Texte à lire:
---
Sur le modèle des « zones de gratuité » (voir notre article), chacun amène ce qu’il veut et prend ce qu’il souhaite. « On a fait des petites graines, on les met où ? », interroge Christelle, accompagnée de ses deux petites filles. Dans son panier, des graines de courges, de lin et des œillets d’inde. Elle repartira un peu plus tard avec des plants de framboisiers. « Je suis content car j’ai donné quelque chose cette année », lâche un généreux donateur, qui participe pour la deuxième fois. « Le troc de graines, c’est un truc génial, j’adore ça !, renchérit Brigitte. L’échange est formidable. Ces semences et ces plants, ce sont des cadeaux de la nature. Nous sommes juste là pour en refaire cadeau à d’autres. »

Réapprendre les savoirs et savoirs-faire

Sur les tables, les graines sont stockés dans toutes sortes de récipients : boites de bonbons « Tic-tac » ou de pellicules photos, bocaux de confitures, enveloppes miniatures faites main… Ici, on recycle, et on échange conseils et idées de bouquins. Des discussions sur les dates de semis, sur la manière dont on peut multiplier ses graines, ou sur les petits soucis rencontrés avec les rongeurs. « Quelqu’un sait quelle plante peut repousser les rats taupiers ? », demande une voix. La réponse fuse à l’autre bout de la cour : « Oui, le tourteau de ricin ». « Attention, c’est toxique pour les chats et les chiens », prévient une dame. « C’est pour cela qu’il faut enterrer le tourteau », entonne un voisin.
---
(Entrées stockées)
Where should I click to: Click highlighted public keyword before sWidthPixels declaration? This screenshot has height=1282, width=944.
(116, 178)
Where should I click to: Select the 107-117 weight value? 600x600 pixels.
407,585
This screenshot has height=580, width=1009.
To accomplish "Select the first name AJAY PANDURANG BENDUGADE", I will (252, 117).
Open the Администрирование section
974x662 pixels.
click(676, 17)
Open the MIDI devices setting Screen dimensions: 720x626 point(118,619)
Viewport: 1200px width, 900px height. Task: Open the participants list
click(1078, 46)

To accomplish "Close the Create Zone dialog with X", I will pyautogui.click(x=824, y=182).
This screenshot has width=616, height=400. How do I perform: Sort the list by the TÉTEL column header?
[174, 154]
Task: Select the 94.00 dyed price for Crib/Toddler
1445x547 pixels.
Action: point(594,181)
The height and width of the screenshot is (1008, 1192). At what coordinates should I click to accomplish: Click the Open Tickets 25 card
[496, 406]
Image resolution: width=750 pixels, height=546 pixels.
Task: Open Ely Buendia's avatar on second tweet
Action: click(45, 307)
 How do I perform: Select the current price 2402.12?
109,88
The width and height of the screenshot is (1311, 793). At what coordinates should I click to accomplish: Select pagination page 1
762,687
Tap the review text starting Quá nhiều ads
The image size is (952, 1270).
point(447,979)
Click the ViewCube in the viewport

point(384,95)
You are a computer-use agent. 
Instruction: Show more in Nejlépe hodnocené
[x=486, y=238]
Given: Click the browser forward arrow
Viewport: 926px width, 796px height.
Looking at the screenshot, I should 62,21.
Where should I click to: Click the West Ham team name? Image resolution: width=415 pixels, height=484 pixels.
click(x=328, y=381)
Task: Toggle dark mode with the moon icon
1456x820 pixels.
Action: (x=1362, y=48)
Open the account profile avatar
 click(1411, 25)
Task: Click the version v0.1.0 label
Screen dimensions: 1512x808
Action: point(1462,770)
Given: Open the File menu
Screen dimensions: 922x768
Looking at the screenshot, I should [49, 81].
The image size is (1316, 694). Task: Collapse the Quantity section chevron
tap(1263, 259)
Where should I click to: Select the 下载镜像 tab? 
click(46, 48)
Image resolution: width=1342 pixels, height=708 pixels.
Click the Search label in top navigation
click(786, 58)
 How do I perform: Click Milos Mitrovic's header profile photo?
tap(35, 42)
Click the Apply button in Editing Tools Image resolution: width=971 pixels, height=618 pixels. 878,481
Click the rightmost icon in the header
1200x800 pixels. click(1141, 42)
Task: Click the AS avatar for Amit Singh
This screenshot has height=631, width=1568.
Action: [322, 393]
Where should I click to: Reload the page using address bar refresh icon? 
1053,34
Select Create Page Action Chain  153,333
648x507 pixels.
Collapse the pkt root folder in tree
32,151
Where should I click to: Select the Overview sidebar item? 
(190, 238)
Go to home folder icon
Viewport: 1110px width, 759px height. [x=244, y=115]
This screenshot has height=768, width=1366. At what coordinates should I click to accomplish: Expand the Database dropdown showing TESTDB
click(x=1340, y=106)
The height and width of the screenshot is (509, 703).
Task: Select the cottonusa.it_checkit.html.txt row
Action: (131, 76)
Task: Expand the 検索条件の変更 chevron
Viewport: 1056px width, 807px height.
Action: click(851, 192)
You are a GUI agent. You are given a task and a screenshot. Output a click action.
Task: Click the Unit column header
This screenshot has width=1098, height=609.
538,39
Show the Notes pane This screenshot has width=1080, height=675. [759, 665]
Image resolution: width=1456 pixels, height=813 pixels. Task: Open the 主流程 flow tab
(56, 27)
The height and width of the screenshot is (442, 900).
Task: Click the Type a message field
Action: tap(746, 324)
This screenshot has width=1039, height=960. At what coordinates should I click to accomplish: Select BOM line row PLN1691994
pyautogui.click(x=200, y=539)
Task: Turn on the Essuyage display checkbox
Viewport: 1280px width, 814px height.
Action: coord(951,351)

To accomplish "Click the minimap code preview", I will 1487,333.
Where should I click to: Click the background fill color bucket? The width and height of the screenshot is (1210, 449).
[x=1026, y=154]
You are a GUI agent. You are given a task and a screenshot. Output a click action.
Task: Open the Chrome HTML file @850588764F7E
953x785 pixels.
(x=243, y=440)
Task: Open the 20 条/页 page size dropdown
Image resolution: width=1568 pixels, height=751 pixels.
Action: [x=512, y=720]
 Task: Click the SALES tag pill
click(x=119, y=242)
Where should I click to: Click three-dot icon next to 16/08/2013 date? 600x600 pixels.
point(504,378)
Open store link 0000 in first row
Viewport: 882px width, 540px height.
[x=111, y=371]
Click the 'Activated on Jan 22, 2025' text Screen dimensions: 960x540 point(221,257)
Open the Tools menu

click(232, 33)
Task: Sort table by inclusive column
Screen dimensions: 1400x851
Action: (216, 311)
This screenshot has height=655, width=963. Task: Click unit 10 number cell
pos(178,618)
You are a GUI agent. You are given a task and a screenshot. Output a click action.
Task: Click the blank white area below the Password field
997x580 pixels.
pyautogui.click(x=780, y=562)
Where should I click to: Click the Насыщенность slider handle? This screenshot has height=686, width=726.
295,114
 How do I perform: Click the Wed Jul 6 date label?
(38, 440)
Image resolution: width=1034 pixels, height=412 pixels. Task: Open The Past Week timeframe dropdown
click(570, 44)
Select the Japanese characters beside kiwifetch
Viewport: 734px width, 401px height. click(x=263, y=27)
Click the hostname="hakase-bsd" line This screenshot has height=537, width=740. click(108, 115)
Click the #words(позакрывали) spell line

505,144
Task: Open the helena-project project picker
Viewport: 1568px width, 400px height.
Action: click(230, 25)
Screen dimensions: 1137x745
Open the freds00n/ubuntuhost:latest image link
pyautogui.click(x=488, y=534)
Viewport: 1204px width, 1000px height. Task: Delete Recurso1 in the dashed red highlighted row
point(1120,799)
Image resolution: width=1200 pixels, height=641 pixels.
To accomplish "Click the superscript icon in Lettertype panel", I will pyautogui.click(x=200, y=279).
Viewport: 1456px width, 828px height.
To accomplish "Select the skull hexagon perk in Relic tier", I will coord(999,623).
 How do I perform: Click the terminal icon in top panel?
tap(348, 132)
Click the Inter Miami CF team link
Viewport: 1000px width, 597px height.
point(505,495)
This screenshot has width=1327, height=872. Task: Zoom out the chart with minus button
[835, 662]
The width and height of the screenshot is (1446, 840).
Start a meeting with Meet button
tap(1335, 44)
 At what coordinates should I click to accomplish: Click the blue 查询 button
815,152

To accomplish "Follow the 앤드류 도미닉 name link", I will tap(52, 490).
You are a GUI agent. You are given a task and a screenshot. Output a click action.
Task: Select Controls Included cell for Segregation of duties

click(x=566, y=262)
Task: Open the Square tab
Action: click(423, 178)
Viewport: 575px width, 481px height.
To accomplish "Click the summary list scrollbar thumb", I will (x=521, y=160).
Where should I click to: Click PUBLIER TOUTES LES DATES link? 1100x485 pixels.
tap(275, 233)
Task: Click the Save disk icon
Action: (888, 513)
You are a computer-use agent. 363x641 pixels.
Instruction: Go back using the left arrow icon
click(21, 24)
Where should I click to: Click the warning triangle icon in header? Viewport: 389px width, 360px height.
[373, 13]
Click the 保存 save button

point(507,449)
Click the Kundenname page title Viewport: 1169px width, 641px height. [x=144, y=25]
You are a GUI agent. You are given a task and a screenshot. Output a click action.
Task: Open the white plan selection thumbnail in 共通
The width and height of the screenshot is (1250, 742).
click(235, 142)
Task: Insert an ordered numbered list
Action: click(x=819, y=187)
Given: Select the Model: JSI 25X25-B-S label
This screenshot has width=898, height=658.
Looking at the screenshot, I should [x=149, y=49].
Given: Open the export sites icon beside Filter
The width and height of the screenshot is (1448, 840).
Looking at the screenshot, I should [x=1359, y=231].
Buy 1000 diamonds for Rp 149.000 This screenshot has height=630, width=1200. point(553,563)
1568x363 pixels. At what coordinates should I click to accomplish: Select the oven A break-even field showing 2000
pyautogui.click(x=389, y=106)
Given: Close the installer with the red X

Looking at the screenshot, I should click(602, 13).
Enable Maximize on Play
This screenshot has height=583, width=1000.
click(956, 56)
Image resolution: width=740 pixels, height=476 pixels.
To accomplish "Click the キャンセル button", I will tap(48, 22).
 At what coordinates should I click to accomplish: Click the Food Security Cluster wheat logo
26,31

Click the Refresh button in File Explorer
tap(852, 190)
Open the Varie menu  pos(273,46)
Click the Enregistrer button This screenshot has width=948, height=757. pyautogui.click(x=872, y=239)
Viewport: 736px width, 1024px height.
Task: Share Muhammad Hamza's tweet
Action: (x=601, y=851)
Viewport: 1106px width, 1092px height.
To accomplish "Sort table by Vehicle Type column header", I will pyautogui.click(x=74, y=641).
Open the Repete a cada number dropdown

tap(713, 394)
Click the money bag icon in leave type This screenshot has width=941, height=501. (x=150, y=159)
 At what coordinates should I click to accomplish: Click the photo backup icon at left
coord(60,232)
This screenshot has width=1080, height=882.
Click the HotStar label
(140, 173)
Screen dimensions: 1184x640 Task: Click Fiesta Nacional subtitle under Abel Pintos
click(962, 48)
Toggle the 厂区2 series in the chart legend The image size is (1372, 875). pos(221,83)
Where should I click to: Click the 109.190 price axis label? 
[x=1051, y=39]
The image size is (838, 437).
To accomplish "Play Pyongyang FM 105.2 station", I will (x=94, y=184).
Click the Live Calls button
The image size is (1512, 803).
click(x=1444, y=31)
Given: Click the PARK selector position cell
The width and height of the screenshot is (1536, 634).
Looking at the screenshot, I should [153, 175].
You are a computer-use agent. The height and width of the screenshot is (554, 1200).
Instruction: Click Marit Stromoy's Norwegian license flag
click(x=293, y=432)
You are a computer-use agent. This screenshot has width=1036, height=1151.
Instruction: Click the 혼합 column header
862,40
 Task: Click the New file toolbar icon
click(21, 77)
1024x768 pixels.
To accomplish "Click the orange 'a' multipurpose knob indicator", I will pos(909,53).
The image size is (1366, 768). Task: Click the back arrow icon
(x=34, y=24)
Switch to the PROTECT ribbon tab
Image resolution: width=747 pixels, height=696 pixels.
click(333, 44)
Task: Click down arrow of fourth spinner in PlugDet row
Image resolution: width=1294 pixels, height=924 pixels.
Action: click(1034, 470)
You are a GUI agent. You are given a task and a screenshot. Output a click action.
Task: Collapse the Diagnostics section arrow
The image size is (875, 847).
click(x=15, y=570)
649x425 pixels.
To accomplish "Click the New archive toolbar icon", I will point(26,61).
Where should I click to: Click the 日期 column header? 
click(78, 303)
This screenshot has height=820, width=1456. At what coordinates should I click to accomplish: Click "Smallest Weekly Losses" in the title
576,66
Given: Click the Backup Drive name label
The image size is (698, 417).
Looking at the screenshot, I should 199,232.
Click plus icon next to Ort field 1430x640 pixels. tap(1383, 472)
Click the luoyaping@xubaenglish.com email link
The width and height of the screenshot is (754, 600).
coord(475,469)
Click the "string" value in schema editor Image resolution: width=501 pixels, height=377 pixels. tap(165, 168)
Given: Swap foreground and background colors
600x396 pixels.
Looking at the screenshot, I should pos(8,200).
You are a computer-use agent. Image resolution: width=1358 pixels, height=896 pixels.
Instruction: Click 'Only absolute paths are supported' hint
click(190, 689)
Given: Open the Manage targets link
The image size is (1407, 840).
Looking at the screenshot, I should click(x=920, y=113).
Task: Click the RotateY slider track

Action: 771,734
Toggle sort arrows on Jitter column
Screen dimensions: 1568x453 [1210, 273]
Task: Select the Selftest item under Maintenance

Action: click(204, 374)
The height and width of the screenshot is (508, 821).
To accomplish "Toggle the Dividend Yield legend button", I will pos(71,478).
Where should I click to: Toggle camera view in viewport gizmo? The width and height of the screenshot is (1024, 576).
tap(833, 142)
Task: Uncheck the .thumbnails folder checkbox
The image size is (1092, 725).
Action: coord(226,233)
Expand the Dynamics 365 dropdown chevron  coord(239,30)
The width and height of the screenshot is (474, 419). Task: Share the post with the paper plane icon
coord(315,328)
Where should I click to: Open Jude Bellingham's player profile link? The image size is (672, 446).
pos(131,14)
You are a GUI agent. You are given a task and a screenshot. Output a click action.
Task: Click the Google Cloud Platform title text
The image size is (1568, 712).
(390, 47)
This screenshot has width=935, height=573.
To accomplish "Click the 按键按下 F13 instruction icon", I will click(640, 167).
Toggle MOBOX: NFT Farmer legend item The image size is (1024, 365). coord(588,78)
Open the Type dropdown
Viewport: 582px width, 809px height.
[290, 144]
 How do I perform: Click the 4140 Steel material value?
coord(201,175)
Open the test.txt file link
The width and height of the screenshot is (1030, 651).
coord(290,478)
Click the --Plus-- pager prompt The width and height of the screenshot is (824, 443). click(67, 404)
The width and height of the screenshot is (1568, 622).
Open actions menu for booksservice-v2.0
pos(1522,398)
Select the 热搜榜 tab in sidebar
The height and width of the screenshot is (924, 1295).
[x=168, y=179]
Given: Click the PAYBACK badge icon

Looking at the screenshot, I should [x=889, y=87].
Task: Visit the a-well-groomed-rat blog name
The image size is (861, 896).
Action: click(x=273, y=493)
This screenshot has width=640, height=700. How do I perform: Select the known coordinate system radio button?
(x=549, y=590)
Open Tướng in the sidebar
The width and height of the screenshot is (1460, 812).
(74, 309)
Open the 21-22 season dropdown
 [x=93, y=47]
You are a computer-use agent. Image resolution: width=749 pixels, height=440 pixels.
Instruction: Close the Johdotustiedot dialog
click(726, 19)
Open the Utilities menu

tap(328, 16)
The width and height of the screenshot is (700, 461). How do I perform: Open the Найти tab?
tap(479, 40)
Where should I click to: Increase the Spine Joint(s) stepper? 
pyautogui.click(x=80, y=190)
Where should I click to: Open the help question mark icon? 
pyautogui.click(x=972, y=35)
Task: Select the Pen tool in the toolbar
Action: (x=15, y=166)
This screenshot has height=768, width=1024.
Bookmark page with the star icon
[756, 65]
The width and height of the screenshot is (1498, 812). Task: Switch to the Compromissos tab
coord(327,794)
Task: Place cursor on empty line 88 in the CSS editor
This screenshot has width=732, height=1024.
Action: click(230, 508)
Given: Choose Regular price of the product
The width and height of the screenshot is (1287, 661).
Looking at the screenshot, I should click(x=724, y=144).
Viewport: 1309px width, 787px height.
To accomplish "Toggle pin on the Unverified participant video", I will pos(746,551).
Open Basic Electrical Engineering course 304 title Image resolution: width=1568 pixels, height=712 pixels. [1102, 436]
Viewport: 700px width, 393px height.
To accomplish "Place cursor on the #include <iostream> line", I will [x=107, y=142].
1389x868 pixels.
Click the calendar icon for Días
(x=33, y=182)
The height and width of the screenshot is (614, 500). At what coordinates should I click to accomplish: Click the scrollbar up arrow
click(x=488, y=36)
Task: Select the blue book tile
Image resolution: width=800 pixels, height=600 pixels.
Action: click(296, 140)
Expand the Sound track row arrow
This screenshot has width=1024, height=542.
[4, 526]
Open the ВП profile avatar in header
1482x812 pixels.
---
À propos:
Prolongez le texte sur le troc de graines à partir de sa dernière phrase.

Résultat obtenu:
« Les trocs de graines sont des moments précieux pour apprendre les savoirs et savoirs-faire des jardiniers et agriculteurs qui produisaient quasiment tous leurs semences », explique Marie-Claude. Un constat partagé par Raphaëlle, convertie au jardinage depuis peu de temps. « Il faut discuter avec les autres de ses expériences et de ses déconvenues, pour trouver comment l’on veut faire du jardin. Personnellement, je veux un jardin qui vit mais qui ne nécessite pas un entretien important. Alors j’apprends, d’une rencontre à l’autre. »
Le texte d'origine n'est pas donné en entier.